Цель задания
По фрагменту об Августине и идее творения ответьте на вопросы:
1. Какую концепцию неоплатонизма в корне исключала идея творения мира из ничего?
2. Под влиянием чего Августин увидел в Библии духовные глубины?
3. К чему Августин неоднократно призывает своих читателей?

Фрагмент страницы

# # # # # # #

Глава VII. ТВОРЧЕСТВО
Где, однако, гарантия того, что красота чувственно воспринимаемых предметов отражает высшую истину? Такую гарантию Августин, как и все христианские теоретики, усматривает в идее творения мира Богом из ничего. Эта идея занимает видное место в мировоззренческой системе гиппонского мыслителя и является одним из главных опорных пунктов его философии. Именно она определила сущностное отличие философии Августина от плотиновской. Она в корне исключала основную идею неоплатонизма - концепцию эманации, поступенчатой передачи эйдосов[617]. Отсюда и особое внимание Августина к этой проблеме, и ряд противоречий в его системе.
Собственно, весь путь духовного становления африканского мыслителя в той или иной форме был связан с осознанием именно этой идеи. В юности его, устремившегося на всех парусах к высотам духовности, которая открылась ему в философии, оттолкнула от Библии своим примитивизмом, в частности, и идея творения, очень похожая на сказку для детей. Позже под влиянием неоплатонизма и аллегорической экзегезы Амвросия Медиоланского он увидел в Библии, и прежде всего в начальных главах Книги Бытия, духовные глубины, скрытые под буквальным уровнем текста. Это не только подняло в его глазах авторитет Писания, но и убедило в истинности христианского мировоззрения. И уже в Гиппоне, став духовным пастырем большого прихода, а позже и фактически главой африканской церкви, он пришел к сознательному принятию буквального смысла библейской идеи творения мира. При этом он не отказался и от ее аллегорического многозначного истолкования. Однако на первое место в зрелый период своего творчества он выдвигает буквальный смысл текста Книги Бытия.
Конечно, нелегко было поклоннику Плотина, постигшему тонкости отвлеченной игры ума и познавшему вкус изящного плетения словес, поверить в безыскусный рассказ о шести днях творения. Но путь от высот античной культуры к христианскому мировоззрению у большинства Отцов Церкви в то время был именно таким: от сложной и утонченной интеллектуальной духовности к простым и безыскусным, даже примитивным радостям новой веры. Здесь действовала особая логика культурного развития, когда сама человеческая природа начинала не выдерживать слишком уж изощрившуюся
в духовных изысках культуру и требовала опрощения: спуститься с духовных высот на грешную землю с ее грязью, слезами, грубостью, чтобы набраться сил для нового духовного взлета, что и составляло специфическую черту христианства.
В работах Августина, особенно раннего периода, можно нередко встретить реминисценции неоплатонической теории эманации (так же, как, впрочем, и стоическую идею первоначальной материи), несовместимые с идеей творения. Однако их нельзя считать определяющими в его системе. Это не более чем воспоминания о пройденных этапах его сложного пути духовного становления, отголоски которых порой неосознанно, как словесные клише, продолжают звучать и в его поздних текстах. Не случайно сам Августин неоднократно убеждает своих читателей не увлекаться словами, но всегда уметь видеть выражаемую ими идею.

# # # # # # #

Исходные данные
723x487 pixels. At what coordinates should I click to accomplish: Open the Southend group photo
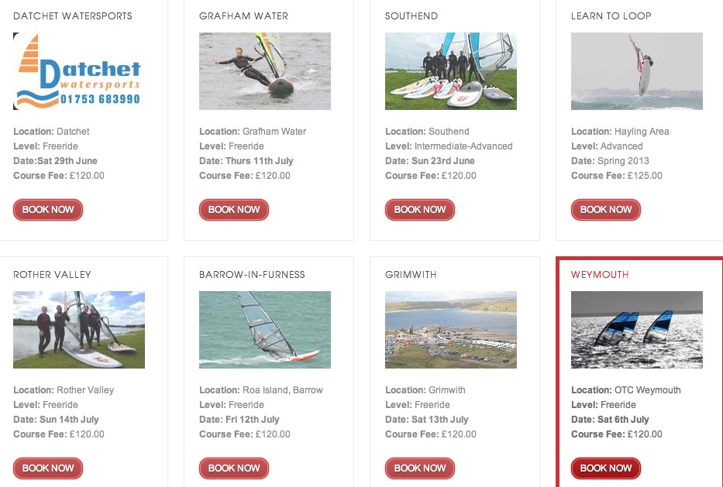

# # # # # # #

Ответ на задание
1. Концепцию эманации, поступенчатой передачи эйдосов.
2. Под влиянием неоплатонизма и аллегорической экзегезы Амвросия Медиоланского.
3. Не увлекаться словами, но всегда уметь видеть выражаемую ими идею.